You can tune ASP.NET thread pool using maxWorkerThreads, minWorkerThreads, maxIoThreads, minFreeThreads, minLocalRequestFreeThreads and maxconnection attributes in your Machine.config file. Here are the default settings.
<add address="*" maxconnection="2" />
<httpRuntime minFreeThreads="8" minLocalRequestFreeThreads="4" />
<processModel maxWorkerThreads="100" maxIoThreads="100" />
Here is the formula to reduce contention. Apply the recommended changes that are described below, across the settings and not in isolation.
- Configuration setting Default value (.NET Framework 1.1) Recommended value
- maxconnection 2 12 * #CPUs
- maxIoThreads 20 100
- maxWorkerThreads 20 100
- minFreeThreads 8 88 * #CPUs
- minLocalRequestFreeThreads 4 76 * #CPUs
- Set maxconnection to 12 * # of CPUs. This setting controls the maximum number of outgoing HTTP connections that you can initiate from a client. In this case, ASP.NET is the client. Set maxconnection to 12 * # of CPUs.
- Set maxIoThreads to 100. This setting controls the maximum number of I/O threads in the .NET thread pool. This number is automatically multiplied by the number of available CPUs. Set maxloThreads to 100.
- Set maxWorkerThreads to 100. This setting controls the maximum number of worker threads in the thread pool. This number is then automatically multiplied by the number of available CPUs. * Set maxWorkerThreads to 100.
- Set minFreeThreads to 88 * # of CPUs. This setting is used by the worker process to queue all the incoming requests if the number of available threads in the thread pool falls below the value for this setting. This setting effectively limits the number of requests that can run concurrently to maxWorkerThreads – minFreeThreads. Set minFreeThreads to 88 * # of CPUs. This limits the number of concurrent requests to 12 (assuming maxWorkerThreads is 100).
- Set minLocalRequestFreeThreads to 76 * # of CPUs. This setting is used by the worker process to queue requests from localhost (where a Web application sends requests to a local Web service) if the number of available threads in the thread pool falls below this number. This setting is similar to minFreeThreads but it only applies to localhost requests from the local computer. Set minLocalRequestFreeThreads to 76 * # of CPUs.
Note The recommendations that are provided in this section are not rules.
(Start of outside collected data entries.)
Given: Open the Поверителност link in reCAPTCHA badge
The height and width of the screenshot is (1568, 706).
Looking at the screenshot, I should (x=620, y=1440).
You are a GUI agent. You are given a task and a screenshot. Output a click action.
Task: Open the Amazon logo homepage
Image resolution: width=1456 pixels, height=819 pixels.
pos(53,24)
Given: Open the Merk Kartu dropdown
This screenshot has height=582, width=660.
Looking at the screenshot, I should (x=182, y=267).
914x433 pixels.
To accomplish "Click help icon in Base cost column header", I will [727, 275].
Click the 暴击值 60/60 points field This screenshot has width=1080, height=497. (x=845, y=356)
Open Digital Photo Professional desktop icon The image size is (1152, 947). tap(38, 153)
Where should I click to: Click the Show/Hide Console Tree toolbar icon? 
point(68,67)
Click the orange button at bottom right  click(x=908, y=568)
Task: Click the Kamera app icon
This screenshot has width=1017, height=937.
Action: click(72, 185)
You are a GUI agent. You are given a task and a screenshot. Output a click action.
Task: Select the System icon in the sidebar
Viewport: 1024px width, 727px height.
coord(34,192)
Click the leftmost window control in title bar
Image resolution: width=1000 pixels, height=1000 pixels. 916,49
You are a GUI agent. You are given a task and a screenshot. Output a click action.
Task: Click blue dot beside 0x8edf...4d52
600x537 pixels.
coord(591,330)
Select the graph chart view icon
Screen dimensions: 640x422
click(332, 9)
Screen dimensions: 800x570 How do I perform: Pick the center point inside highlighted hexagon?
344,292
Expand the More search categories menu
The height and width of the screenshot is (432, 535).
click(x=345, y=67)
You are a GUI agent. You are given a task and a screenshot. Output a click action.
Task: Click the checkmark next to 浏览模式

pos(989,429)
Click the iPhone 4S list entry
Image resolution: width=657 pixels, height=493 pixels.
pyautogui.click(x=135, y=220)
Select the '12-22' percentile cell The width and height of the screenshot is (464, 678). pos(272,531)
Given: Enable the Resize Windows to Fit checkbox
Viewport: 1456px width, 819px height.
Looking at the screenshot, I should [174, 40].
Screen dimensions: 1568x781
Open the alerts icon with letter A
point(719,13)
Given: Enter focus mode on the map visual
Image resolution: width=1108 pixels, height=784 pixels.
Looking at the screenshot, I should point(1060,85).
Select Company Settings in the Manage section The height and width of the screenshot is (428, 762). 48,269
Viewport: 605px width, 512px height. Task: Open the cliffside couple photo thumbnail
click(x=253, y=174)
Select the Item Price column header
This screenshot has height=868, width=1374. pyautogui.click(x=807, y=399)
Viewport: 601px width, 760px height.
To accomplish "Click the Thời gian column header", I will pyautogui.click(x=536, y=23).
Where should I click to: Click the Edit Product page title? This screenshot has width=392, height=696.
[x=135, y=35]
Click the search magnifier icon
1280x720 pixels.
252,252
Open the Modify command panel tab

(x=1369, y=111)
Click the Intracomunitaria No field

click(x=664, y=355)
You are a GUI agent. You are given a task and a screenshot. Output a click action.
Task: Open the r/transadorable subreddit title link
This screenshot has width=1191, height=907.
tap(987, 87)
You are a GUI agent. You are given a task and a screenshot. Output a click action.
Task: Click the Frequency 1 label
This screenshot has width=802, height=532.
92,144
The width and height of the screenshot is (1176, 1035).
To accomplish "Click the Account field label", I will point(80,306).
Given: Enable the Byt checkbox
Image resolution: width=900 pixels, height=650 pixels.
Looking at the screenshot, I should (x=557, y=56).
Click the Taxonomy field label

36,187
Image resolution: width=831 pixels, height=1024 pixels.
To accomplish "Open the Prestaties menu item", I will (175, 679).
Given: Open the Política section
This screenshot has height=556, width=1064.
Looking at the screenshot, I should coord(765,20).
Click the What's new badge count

They are a starting point. Test to determine the appropriate settings for your scenario. If you move your application to a new computer, ensure that you recalculate and reconfigure the settings based on the number of CPUs in the new computer.
By raising these values, you raise the “glass ceiling of scalability”, and in many cases that may be all you need to do, but what happens when you start getting more than 250 simultaneous requests? To make optimum use of the thread pool all IO requests that you know could take a second or more to process should be made asynchronously. More information on Asynchronous programming in ASP.NET is coming soon.
I recommend testing your new machine.config locally or virtually somewhere first because if you make a mistake - for example you paste this in to the wrong area, or there is already a <system.web> element and you paste in a second one - ALL websites on the box will stop functioning as ASP.Net will not be able to parse the machine.config!!!